I went to Bonello’s on the advice of a friend who lives in the area. According to “Jim,” as we’ll call him—as well as some of the people who work at nearby TapOut— you want to make sure and order pizza and a sandwich, but he was quick to throw asterisks on everything. “Make it a half a sandwich,” he warned, “they are freaking huge.” Jim’s mouth isn’t as clean as I’m representing, but that paraphrases the point—portions are big. And he wasn’t jussa whistling Dixie. Though we tried to take his advice, Bonello’s serves hot sandwiches at full-length only. These submarines are closer to the USS Greeneville than they are to Quiznos, stretching the tape measure to about a foot and a half long and split up the middle.
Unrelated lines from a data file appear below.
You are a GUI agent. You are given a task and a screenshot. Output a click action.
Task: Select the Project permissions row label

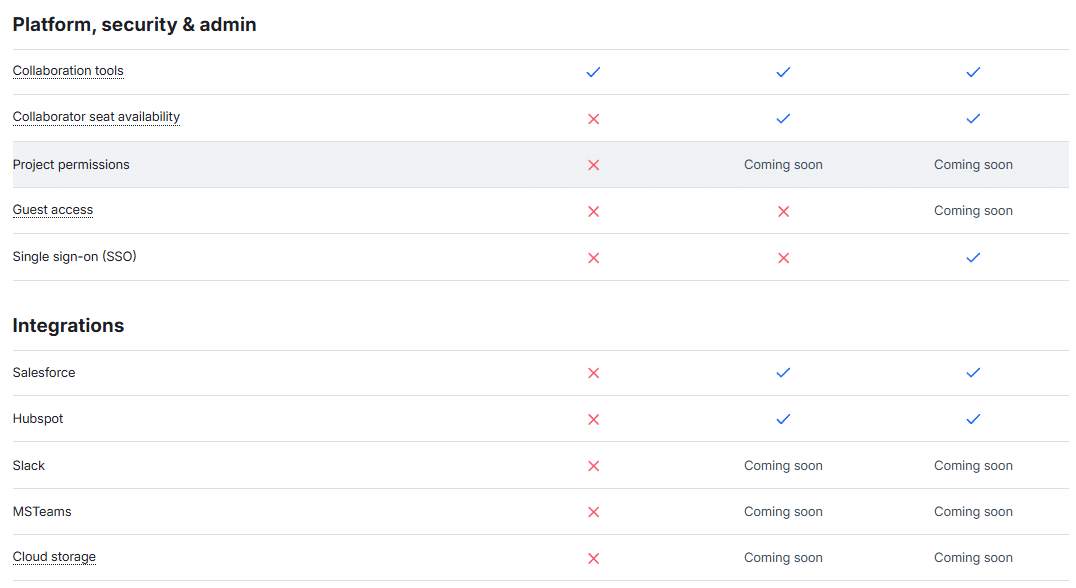[x=71, y=165]
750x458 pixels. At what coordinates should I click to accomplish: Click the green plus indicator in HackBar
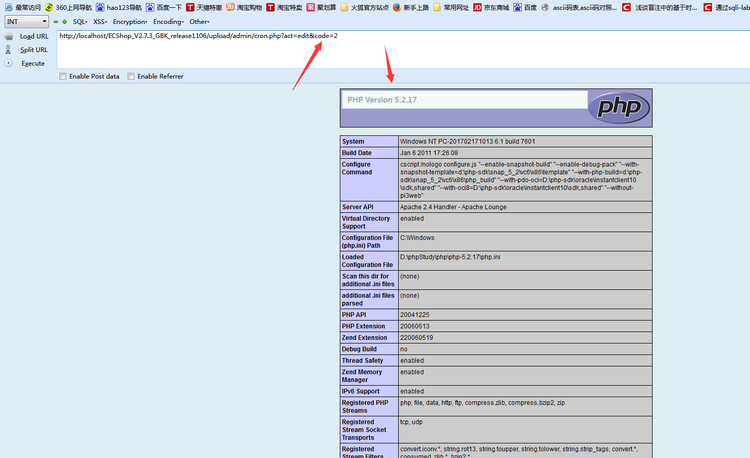(x=64, y=21)
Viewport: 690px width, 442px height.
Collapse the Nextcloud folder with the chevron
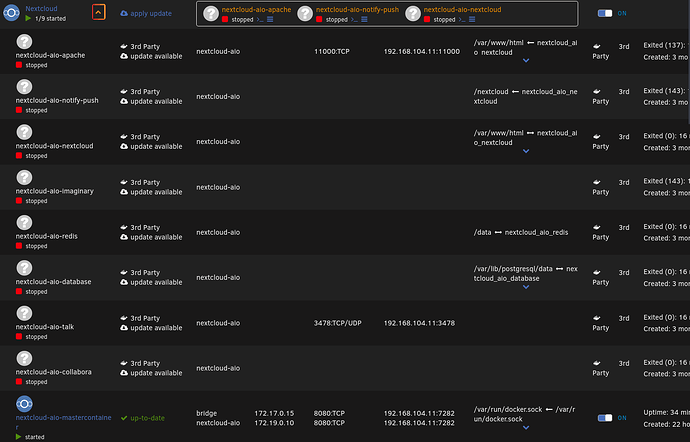97,13
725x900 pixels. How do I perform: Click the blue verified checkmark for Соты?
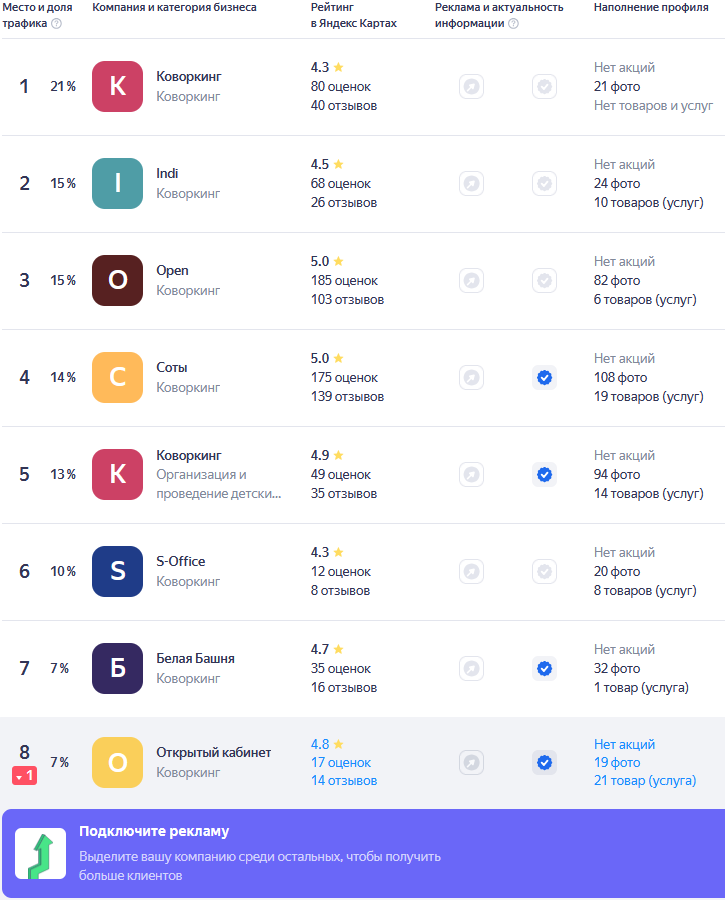click(544, 378)
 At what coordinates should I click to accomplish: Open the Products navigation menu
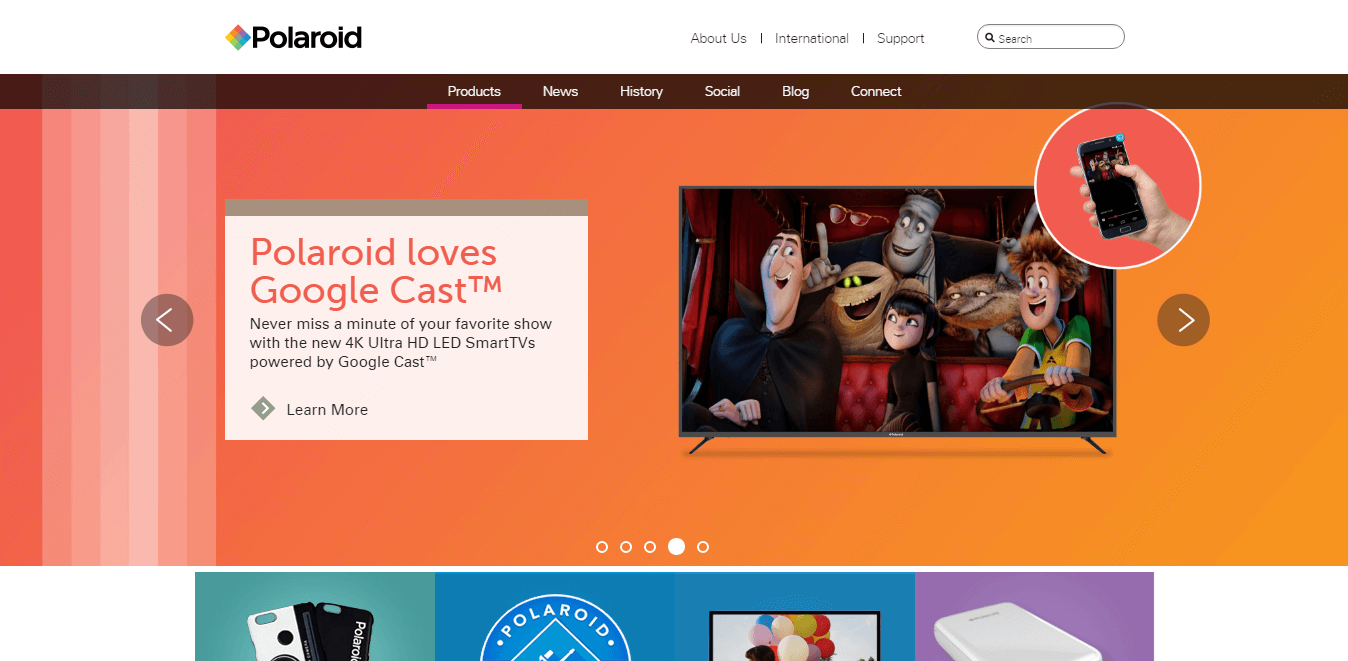[x=474, y=91]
In our case, it was the chicken Parmesan ($9.95) sandwich, which was all flour-powdered crusty bread and simmering sauces over mozzarella cheese and breaded chicken, giving the interior the right kind of sog.
While eating this it occurred to me that Bonello’s is actually sort of like a college pizza joint, too. Tone-setting glitz like posters of Marilyn Monroe, Elvis, the Rat Pack some hanging boxing gloves, the whole nine yards. Rounders was on the television, and the Worm was getting himself in hot water in front of God and patron. There are a dozen beers on tap, including the very Italian Peroni (another nice touch). The prices are college-kid-friendly, though not many colleges in the immediate area.
Then the “small” pizza came out. We ordered something daringly called the “Bonello’s 8 Topping Special,” which was crowded with pepperonis, sausage, Canadian bacon, green peppers, onions and yet still entirely foldable. Bonello’s pies have great durability and endurance. I ate at my sloping piece with five splayed fingers, and the damage I did to it was markedly slow (impossibly slow). As the best pizzerias in New York, Bonello’s ingredients are all fresh, the crust was chewy and absorbent, the meat selections thick and hearty. There was something of an East Coast voice in my head after the first slice that said, “don’t keep noshing, you dumb bastard, you dumb putz.” And I ate another slice, and then another, like true scuvat of the times.
Needless to say there wasn’t room for cheesecake, though it is also made in the New York style.
Bonello’s New York Pizza, 22413 Barton Road, Grand Terrace, (909) 825-9852, www.bonellospizza.com. Open daily, Mon.–Thurs. 11AM–9PM; Fri.–Sat. 11AM–10PM; Sun. noon–8PM. AE, MC, V
*Answer: Depends on how much you’ve had to drink.